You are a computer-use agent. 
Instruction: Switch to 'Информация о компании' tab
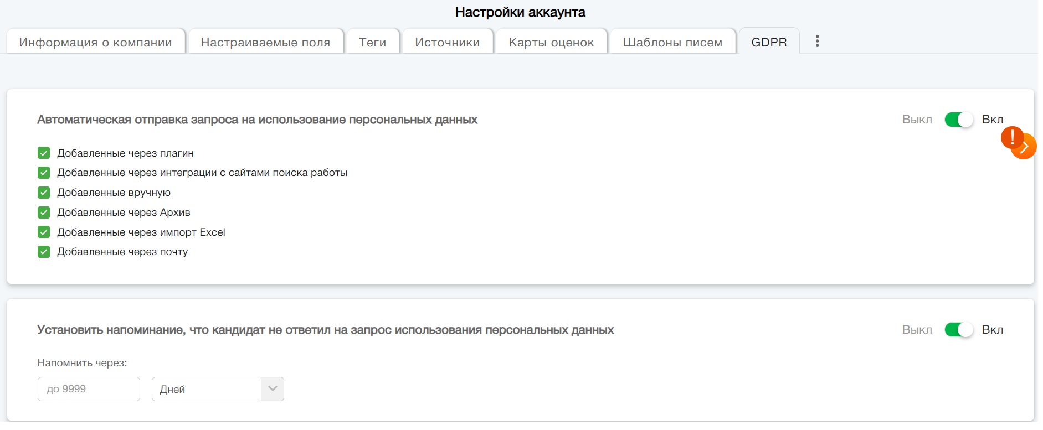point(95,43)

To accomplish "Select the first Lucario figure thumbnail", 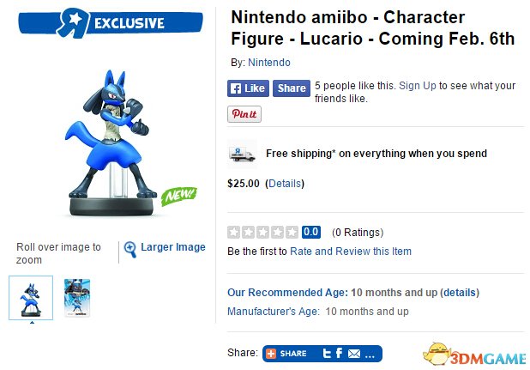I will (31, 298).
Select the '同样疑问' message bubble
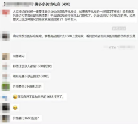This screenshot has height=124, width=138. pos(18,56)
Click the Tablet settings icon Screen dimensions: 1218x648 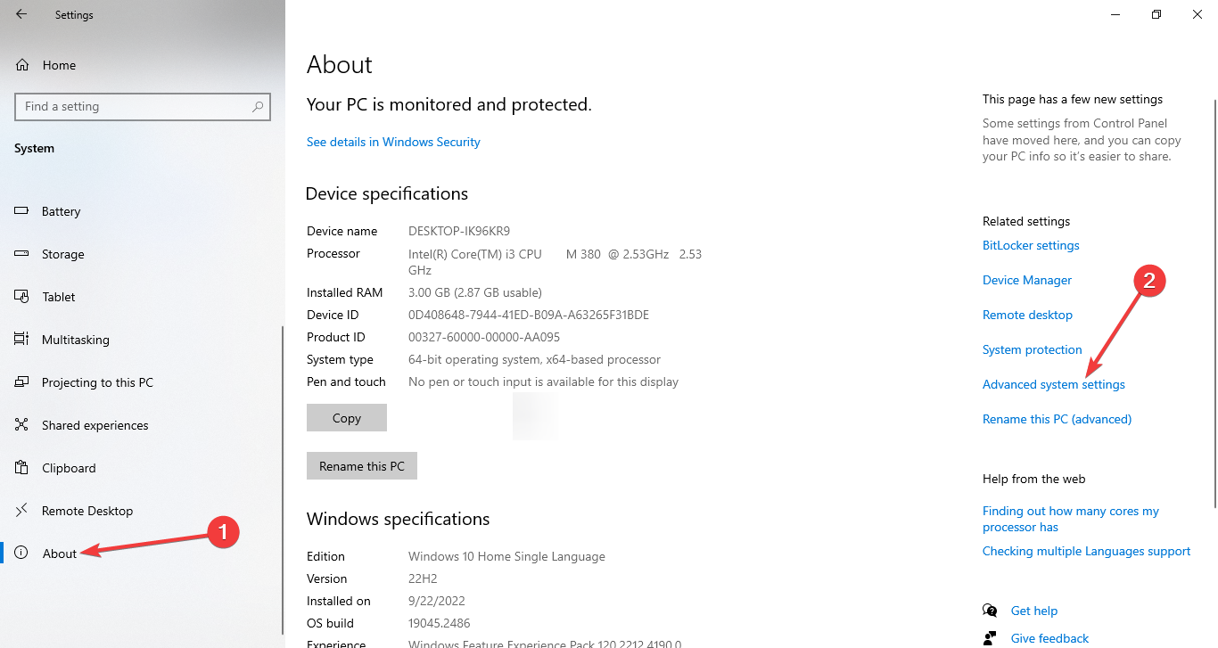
————
◆ **PROBLEM DETAILS**:
Starting with the line that contains "Select the '同样疑问' message bubble", repeat each line exactly until the listing ends, including the last one. Leave pictures out.

◆ **PROBLEM SOLUTION**:
Select the '同样疑问' message bubble
This screenshot has height=124, width=138. pos(18,56)
Click the Tablet settings icon Screen dimensions: 1218x648 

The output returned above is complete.